I’m working in the intersection of image processing, medicine and machine learning. During my earlier career as a management consultant working in many different kinds of industries I came to learn the importance of a common terminology. A terminology (fancier words are ontology and conceptual model) describes the concepts that words used in the particular context denote and the relationship between those concepts. As an example, if we don’t agree on the meaning of the words quality and product in our organization then most likely confusion and bad decisions will follow.
Sometimes it is not so easy to define a terminology, especially if we try to establish the terminology ex nihilo. See an earlier post for an example.
A couple of terms from the deep learning community that have bugged me all along are tensor and validation set.

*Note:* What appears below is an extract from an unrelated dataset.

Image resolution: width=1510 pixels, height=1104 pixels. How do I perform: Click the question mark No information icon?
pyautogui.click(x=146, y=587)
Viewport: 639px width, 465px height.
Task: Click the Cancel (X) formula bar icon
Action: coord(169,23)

I was for some time looking for the “tensorness” of machine learning tensors, that is some notion of particular transformation rules or other tensor semantics. I suspected that there was something sophisticated about these data structures that I had missed. Eventually I came to realize that they are just multidimensional arrays with semantics associated with their particular use (weight data, input image data, activation data, mini-batch data,…). Tensors are in fact very similar to ndarrays in numpy, so much so that when going back and forth between PyTorch tensors and ndarrays, they end up sharing the same memory location.
Calling arrays tensors is a bit like calling bias values temperature. Both bias and temperature are represented by scalar numbers but they have entirely different conventional semantics and saying that “the temperature of this neuron is 5” would be rather confusing until everybody understood that temperature is the weight of the input with a constant input value of one. Also see this post about the differences (and similarities) between matrices and tensors.
Validation in software engineering as well as in the medical device industry refers to a test of a product in a real (in the case of medical devices, clinical) environment. The purpose of validation is to find out whether whether the product works in the real world; whether our product satisfies the right requirements (the purpose of verification, a related term, is to see if the product satisfies the requirements we have actually written down, be they correct or not). So the word validation in validation set in the deep learning literature is not even close to what is meant by validation in established industries. The alternative term development set is not as bad but doesn’t really say anything about the specific use of that data set. In our organization we have adopted the term tuning set instead as we believe this name best reflects what it is being used for; to tune the model. The test set in deep learning is what we would call a verification (data) set.
I’m not sure why the deep learning community has adopted these, for the rest of us, confusing terms. As a minimum we need proper translations to terms used in established industries for a long time.